I am so glad to have persevered and given it another shot at age 70. What a treasure!
Unde
I found this to be an unusual and engaging tale, but if you choose to read it be prepared for quite a lot of archaic language and vernacular from the mid-1800's. I read it on Kindle and was still unable to find the meaning of some words, but for the most part that seemed to not affect my understanding of the novel.

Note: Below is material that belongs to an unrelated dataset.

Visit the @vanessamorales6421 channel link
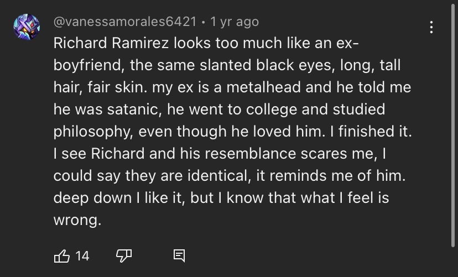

One bit that surprised me was the amount of humor, gentle poking fun, that showed up throughout. She teased the rich and the poor and the middle-class here and there in a droll way. It's likely because I'm either not all that well-read or because I have a poor memory, but I found the storyline to be clever and unusual. I could see the surprise ending coming for a while but that didn't ruin the book in any way. Also, one could say that the plot was a bit of a soap opera in some ways. That may be true, but if so it's very well done.
I look forward to reading more of her books.
Tejora
This was a fine story and novel, almost a novella as it is not lengthy. This is a story about a weaver and the weaving trade in days gone by.
It is a story about a steady personality (the protagonist) who overcomes devastating adversity and personal cruelty under small favourable circumstances which are both unpredictable for the reader and could be true to life. This novel, could be based on a true story for its detail and convincing authenticity of trade and character development. The storyline lent itself well to being dramatized with Sir Ben Kingsley playing "Silas"
in the 1980's BBC production which adheres well to the intention expressed in the novel by George Eliot
The paperback by George Elliot makes a fine gift for a young person starting life.
Dorizius
I used to hate "Silas Marner" when I was forced to read the thing for my English class in Middle School (1959). The teacher I had was terrible AND I was not a gifted student. Since then, over the years, I have reread this classic about four times. Now that I have my Kindle I decided to read it again. The text is laid out very well for the Kindle. At this price it is truly a must-read. What a terrific book!

This is a tale of how love conquers all. A bitter man, Silas Marner, who was done wrong gave up on humanity and decided to live in a cocoon of his own making. Silas' only joy and purpose in life was making and hoarding money. He spent hours on end working himself to no end all for the purpose of earning, saving, and collecting money. Then one day his money hoard was stolen. The rest of the story is a lesson in love.

I have no idea why; here in America, George Eliot's "Silas Marner" is not well known. None of my friends have ever heard of this book. In India this work was well known. Anyway, if you have the time, patience, and inclination for a good read this is it.